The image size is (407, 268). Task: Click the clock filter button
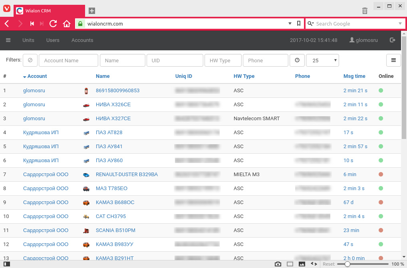click(297, 60)
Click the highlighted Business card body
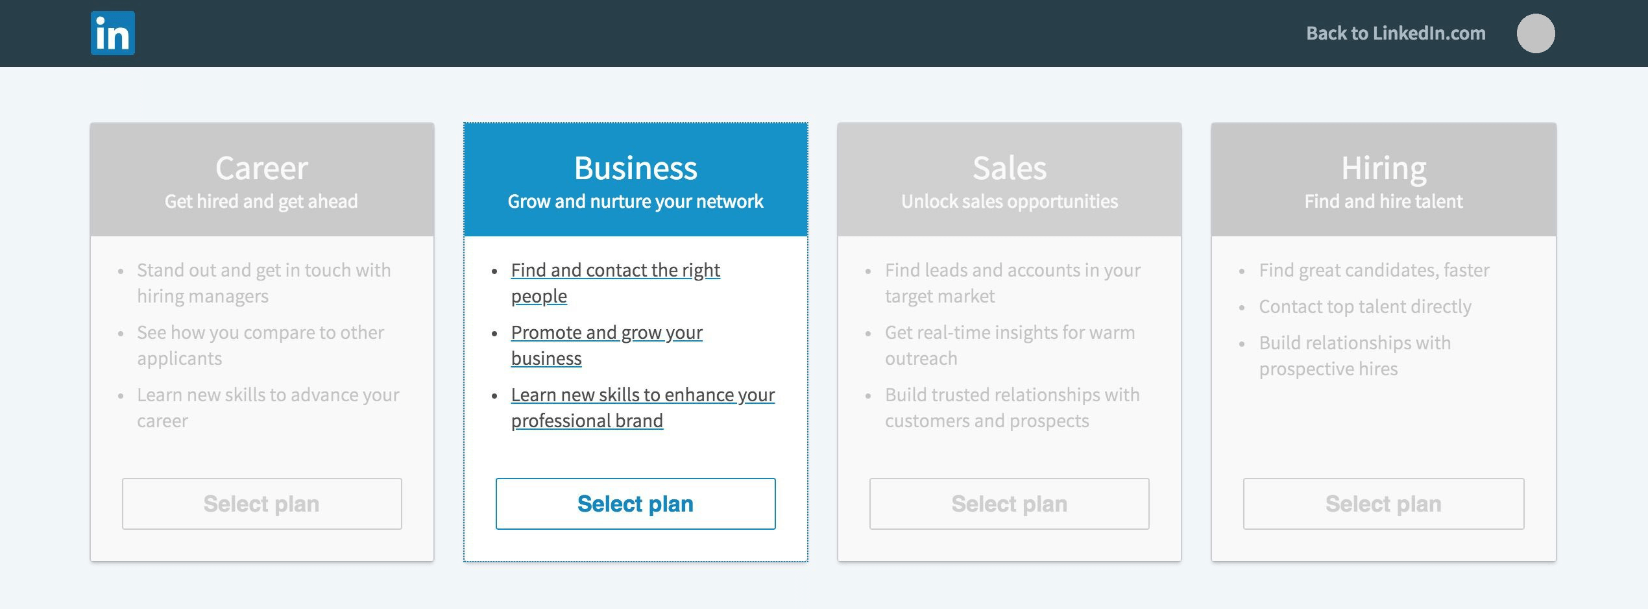 635,448
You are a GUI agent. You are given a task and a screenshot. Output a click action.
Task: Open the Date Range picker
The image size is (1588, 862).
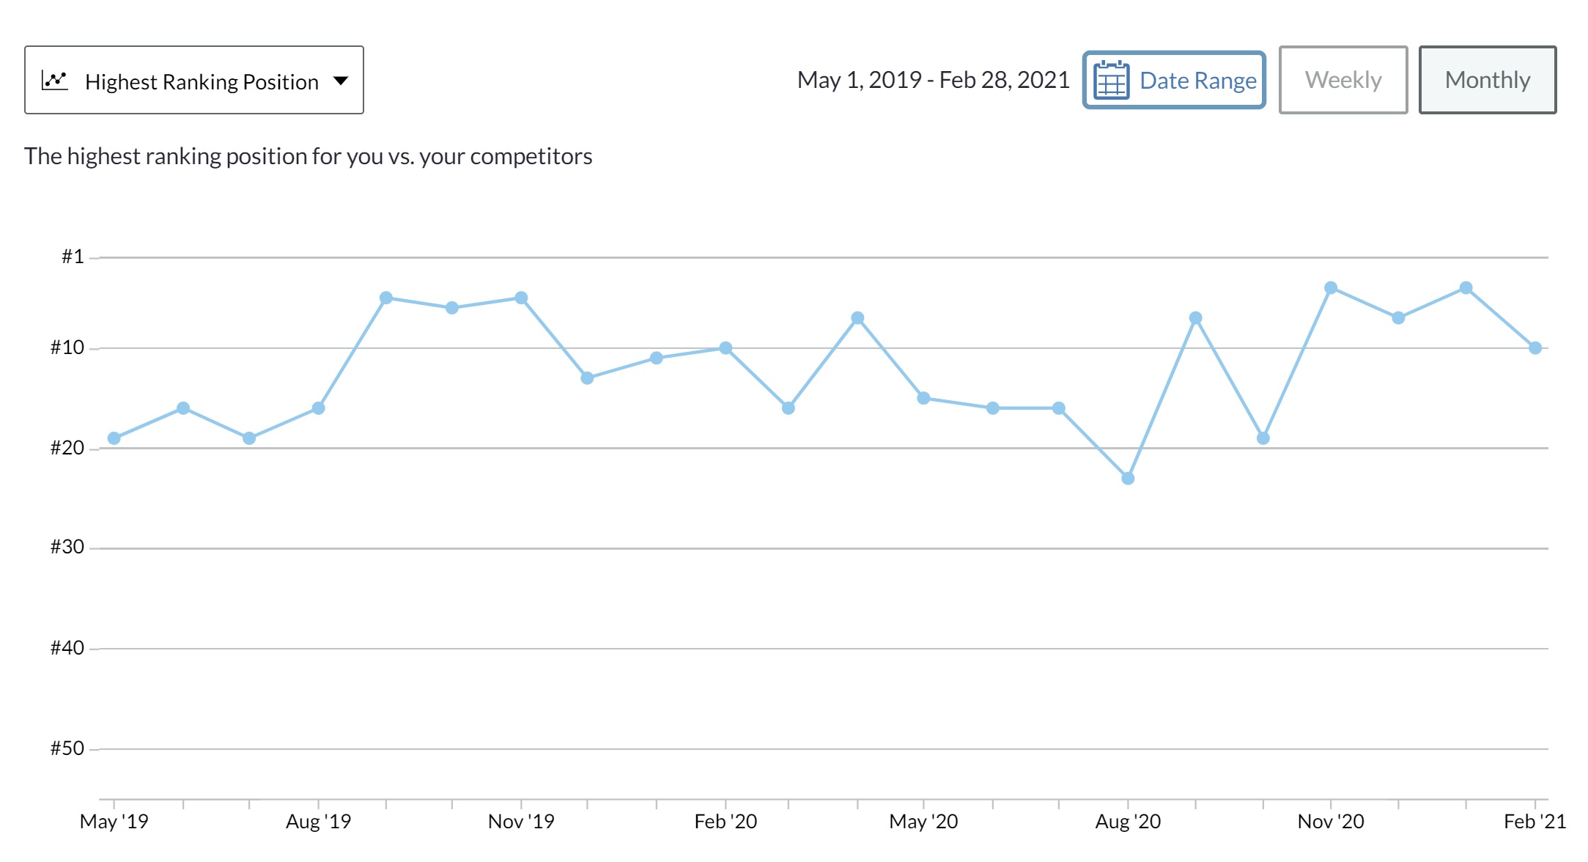(x=1174, y=80)
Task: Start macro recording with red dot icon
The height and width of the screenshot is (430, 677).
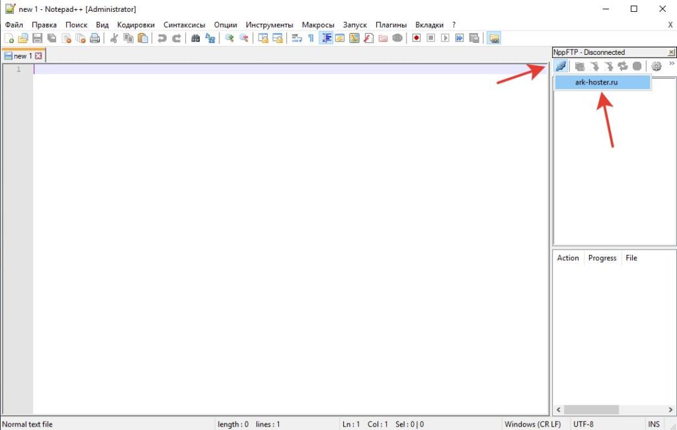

Exercise brief:
Go through the entries above and tally each line that has the word "screenshot"; reply with the tally and nothing else.

Solution to this exercise:
2